Thousands of female veterans are struggling to get health-care treatment and compensation from the Department of Veterans Affairs on the grounds that they suffer from post-traumatic stress disorder caused by sexual trauma in the military. The veterans and their advocates call it “the second battle” — with a bureaucracy they say is stuck in the past.
Judy Atwood-Bell was just a 19-year-old Army private when she says she was locked inside a barracks room at Fort Devens in Massachusetts, forced to the cold floor and raped by a fellow solider.
For more than two decades, Atwood-Bell fought for an apology and financial compensation from VA for PTSD, with panic attacks, insomnia and severe depression that she recalls started soon after that winter day in 1981. She filled out stacks of forms in triplicate and then filled them out again, pressing over and over for recognition of the harm that was done.
The department labels it “military sexual trauma” (MST), covering any unwanted contact, including sexual innuendo, groping and rape.

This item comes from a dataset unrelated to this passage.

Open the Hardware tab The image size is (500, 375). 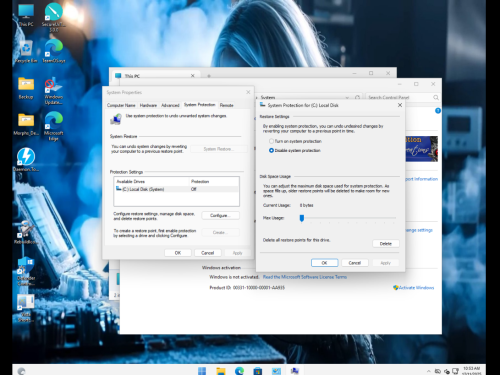pos(148,105)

A recent VA survey found that 1 in 4 women said they experienced sexual harassment or assault. And the problem is growing more pressing because female veterans represent the military’s fastest-growing population, with an estimated 2.2 million, or 10 percent, of the country’s veterans. More than 280,000 female veterans have returned home from deployments in Iraq and Afghanistan.
About two weeks ago, when Atwood-Bell checked the department’s Web site, as she does every day, she was stunned to discover that the agency had accepted her claim for compensation.

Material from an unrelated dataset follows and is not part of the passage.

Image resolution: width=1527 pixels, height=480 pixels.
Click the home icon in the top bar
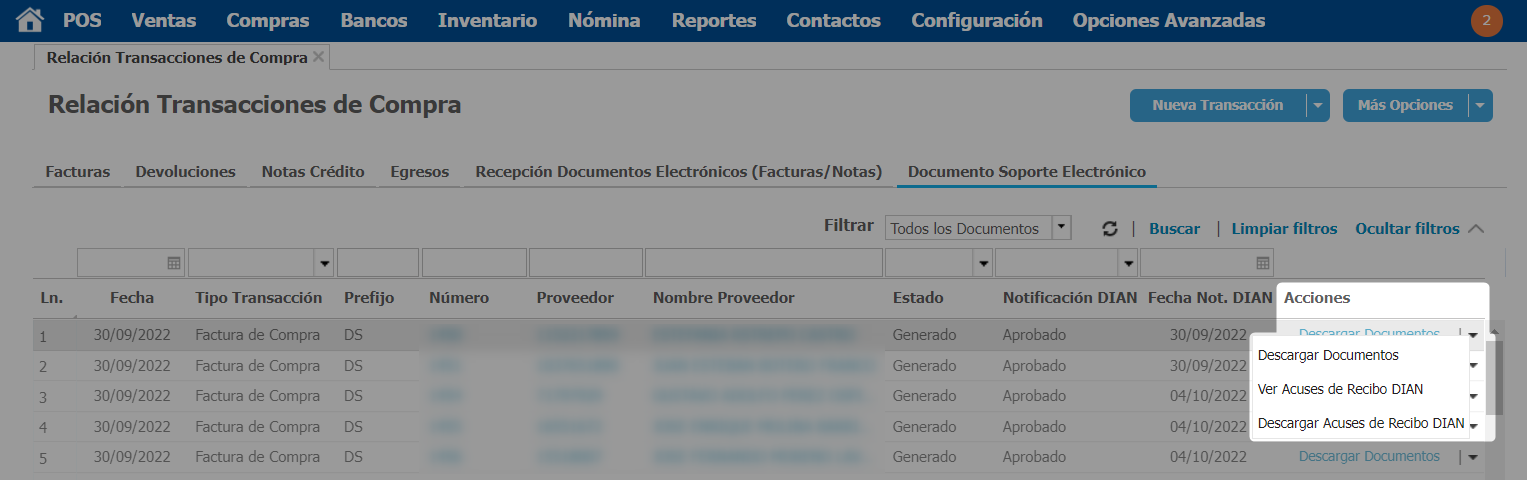pos(31,20)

“It’s taken over 20 years, and that should’ve never happened,” said Atwood-Bell, who retired as a sergeant first class and lives in New Hampshire, her voice cracking with emotion. “My fight is not over. It’s not done for so many other women out there. I want to help them to get what we are entitled to.”
The Pentagon has been conducting a high-profile campaign to prevent sexual attacks and punish offenders amid concerns that defense officials neglected these assaults for years.
But advocacy groups say VA has been slow to adjust to the rising number of women in the military.
Some health centers, for instance, only recently opened female restrooms. Women who go to VA centers for treatment say they are routinely asked whether they are waiting for their husbands or are lost. And while there are a few showcase centers for female veterans, a third of VA medical centers lack a gynecologist on staff, according to a report by Disabled American Veterans, or DAV. Thirty-one percent of VA clinics lack staff to provide adequate treatment for sexual assault, according to a recent report by the Institute of Medicine.
Female veterans, in part, are pressing for more VA centers that specifically treat military sexual trauma, with separate waiting rooms for women and child care.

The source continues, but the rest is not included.